### REQUIRED ACTION
Go through the lines below. Copy those with "empty".

### PROVIDED INFORMATION
-*-
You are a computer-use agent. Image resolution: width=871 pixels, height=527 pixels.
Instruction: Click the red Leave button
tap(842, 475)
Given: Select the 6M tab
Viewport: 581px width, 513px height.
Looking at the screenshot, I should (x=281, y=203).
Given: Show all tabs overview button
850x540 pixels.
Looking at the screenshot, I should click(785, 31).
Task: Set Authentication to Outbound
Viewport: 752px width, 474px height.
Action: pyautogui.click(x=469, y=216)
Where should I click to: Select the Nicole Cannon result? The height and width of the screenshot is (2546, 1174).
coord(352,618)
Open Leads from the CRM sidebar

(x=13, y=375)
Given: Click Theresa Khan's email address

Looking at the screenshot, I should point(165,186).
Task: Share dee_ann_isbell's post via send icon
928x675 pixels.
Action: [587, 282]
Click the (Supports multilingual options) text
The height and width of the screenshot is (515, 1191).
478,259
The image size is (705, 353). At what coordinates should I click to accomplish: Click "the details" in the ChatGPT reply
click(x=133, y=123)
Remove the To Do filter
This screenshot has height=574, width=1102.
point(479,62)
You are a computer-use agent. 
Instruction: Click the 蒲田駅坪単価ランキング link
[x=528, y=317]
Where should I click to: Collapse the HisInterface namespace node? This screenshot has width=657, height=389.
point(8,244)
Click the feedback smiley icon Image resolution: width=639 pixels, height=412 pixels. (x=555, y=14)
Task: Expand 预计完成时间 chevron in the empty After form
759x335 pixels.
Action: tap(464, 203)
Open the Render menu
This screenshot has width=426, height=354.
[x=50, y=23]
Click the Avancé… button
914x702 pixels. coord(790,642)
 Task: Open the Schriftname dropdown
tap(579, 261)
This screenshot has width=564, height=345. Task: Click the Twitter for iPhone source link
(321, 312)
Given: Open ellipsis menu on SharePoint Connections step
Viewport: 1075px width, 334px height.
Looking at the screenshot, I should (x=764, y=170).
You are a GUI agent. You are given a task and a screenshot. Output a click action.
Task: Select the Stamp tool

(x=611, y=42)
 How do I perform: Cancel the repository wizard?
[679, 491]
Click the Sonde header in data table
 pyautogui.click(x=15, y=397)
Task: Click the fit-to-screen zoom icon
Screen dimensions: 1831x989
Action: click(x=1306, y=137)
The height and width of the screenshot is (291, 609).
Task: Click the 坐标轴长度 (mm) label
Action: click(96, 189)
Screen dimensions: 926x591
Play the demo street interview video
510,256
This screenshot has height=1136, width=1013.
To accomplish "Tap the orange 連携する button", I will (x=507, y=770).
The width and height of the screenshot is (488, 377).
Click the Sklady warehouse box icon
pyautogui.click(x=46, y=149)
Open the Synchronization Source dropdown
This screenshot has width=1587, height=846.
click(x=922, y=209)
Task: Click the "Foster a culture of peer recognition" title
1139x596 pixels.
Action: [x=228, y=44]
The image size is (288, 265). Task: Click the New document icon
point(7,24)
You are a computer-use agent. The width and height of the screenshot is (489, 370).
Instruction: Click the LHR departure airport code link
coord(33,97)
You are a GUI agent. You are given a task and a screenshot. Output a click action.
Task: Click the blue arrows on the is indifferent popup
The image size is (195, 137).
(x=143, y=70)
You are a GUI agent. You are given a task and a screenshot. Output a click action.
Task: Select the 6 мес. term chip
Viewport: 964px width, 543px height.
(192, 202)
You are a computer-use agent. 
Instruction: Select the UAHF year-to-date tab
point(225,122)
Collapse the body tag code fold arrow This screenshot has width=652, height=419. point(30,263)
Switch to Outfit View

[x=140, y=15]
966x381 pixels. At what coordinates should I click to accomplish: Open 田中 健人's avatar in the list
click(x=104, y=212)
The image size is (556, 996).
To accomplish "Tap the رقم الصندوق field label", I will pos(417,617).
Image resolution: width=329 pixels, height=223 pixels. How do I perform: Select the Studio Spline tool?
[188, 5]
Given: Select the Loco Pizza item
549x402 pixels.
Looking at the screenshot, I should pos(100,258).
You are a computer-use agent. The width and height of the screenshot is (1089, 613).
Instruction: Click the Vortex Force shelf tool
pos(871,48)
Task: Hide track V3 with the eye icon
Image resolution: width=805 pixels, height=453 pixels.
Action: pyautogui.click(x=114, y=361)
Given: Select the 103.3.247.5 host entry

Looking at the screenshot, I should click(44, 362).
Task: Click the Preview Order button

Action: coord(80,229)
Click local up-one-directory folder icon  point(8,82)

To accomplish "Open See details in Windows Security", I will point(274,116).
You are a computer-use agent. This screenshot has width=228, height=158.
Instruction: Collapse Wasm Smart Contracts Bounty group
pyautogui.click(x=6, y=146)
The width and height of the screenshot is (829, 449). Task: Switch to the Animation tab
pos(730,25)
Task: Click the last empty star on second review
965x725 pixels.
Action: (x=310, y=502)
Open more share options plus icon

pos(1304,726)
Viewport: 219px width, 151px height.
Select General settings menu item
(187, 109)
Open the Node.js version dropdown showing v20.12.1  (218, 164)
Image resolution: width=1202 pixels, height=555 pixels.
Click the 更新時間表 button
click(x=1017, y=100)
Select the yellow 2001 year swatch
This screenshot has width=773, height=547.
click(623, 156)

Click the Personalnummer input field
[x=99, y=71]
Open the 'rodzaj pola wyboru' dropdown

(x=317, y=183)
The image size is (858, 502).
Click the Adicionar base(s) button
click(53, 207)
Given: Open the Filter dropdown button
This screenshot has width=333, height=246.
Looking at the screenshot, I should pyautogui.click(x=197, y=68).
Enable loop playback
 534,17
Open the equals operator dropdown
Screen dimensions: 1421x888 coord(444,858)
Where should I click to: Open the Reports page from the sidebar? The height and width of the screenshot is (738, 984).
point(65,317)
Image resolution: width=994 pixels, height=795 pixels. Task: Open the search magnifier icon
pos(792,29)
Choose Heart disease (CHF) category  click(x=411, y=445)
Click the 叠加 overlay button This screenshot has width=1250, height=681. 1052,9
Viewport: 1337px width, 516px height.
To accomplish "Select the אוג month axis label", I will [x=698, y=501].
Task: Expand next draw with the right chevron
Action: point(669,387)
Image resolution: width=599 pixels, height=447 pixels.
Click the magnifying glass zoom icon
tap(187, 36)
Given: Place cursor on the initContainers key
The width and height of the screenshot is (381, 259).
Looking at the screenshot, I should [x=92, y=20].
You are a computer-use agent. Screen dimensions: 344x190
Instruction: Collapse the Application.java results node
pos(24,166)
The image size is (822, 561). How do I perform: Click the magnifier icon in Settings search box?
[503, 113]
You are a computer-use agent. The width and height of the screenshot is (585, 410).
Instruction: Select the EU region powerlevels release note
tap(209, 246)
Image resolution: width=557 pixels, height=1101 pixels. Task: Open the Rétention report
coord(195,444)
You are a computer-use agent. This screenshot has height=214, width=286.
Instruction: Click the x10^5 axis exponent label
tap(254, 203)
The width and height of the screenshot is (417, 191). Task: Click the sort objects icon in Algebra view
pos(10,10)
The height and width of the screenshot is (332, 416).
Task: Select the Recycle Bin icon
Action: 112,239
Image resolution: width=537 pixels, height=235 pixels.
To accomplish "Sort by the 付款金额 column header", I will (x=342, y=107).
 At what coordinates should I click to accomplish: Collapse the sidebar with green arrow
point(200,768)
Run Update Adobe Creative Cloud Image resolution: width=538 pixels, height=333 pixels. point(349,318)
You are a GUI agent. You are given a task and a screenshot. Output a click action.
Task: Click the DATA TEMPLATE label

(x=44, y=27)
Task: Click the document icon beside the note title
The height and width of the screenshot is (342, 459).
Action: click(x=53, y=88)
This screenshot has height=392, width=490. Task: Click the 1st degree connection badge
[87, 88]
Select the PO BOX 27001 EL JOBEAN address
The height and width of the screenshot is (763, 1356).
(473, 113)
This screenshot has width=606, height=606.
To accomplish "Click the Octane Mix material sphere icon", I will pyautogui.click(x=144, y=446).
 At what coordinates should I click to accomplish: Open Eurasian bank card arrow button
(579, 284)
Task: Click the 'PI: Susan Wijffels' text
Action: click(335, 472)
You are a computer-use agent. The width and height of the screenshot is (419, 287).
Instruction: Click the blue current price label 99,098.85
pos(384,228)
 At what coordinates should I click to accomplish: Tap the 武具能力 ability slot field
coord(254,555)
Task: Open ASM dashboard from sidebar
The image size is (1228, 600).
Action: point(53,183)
-*-
### RESULT FOR THIS EXERCISE
Task: Expand 预计完成时间 chevron in the empty After form
Task: Click the last empty star on second review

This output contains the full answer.